The CPT Category II codes used for this measure indicate: Advance Care Planning was discussed and documented. The act of using the Category II codes on a claim indicates the provider confirmed that the Advance Care Plan was in the medical record (that is, at the point in time the code was assigned, the Advance Care Plan in the medical record was valid) or that advance care planning was discussed. The codes are required annually to ensure that the provider either confirms annually that the plan in the medical record is still appropriate or starts a new discussion.

The provider does not need to review the Advance Care Plan annually with the patient to meet the numerator criteria; documentation of a previously developed advanced care plan that is still valid in the medical record meets numerator criteria.
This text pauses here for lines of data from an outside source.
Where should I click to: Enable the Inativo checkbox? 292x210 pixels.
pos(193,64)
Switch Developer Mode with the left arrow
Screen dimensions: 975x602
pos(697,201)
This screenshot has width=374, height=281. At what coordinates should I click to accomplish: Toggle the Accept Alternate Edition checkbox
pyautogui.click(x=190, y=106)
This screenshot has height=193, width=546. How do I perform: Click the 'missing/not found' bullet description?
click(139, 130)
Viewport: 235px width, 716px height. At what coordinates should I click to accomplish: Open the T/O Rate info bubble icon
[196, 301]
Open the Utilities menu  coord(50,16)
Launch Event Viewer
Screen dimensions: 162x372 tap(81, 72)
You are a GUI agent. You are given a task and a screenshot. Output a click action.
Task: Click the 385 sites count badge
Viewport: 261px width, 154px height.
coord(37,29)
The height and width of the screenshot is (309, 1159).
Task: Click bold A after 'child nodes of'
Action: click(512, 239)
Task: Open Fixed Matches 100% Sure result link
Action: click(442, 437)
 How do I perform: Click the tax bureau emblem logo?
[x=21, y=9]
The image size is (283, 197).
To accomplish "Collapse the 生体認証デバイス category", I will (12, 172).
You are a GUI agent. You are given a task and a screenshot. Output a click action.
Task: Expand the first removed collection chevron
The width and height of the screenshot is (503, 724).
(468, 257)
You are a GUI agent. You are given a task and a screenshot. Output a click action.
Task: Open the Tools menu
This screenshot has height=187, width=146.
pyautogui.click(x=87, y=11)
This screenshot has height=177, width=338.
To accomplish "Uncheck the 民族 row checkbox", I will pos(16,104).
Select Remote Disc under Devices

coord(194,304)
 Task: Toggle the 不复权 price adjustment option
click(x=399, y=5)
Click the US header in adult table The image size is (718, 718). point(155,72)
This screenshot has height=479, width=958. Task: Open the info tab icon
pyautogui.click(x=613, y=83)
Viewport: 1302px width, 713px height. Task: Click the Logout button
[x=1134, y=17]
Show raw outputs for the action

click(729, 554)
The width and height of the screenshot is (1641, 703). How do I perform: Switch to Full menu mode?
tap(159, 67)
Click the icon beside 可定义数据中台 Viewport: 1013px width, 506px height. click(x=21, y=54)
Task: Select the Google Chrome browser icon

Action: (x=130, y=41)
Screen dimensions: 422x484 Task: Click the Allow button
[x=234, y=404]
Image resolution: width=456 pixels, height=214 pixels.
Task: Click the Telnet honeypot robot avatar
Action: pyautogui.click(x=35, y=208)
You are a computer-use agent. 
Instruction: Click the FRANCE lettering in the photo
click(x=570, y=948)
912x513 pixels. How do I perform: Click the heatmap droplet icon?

Services typically provided under CPT codes 99497 and 99483 satisfy the requirement of Advance Care Planning discussed and documented, minutes. If a patient received these types of services, submit CPT II 1123F or 1124F.

Numerator Options:

Performance Met: Advance Care Planning discussed and documented; advance care plan or surrogate decision maker documented in the medical record (1123F)

OR

Performance Met: Advance Care Planning discussed and documented in the medical record; patient did not wish or was not able to name a surrogate decision maker or provide an advance care plan (1124F)

OR

Performance Not Met: Advance Care Planning not documented, reason not otherwise specified (1123F with 8P)

RATIONALE:

Advance care planning is a continuous process of conversation and documentation to align a patient’s care and interventions with their beliefs, values and preferences, in the event they become unable to make those decisions. The Centers for Medicare & Medicaid Services (CMS) describe advance care planning as a face-to-face service to discuss a patient’s health wishes that may or may not include completing relevant documentation (Centers for Medicare & Medicaid Services (CMS), 2019).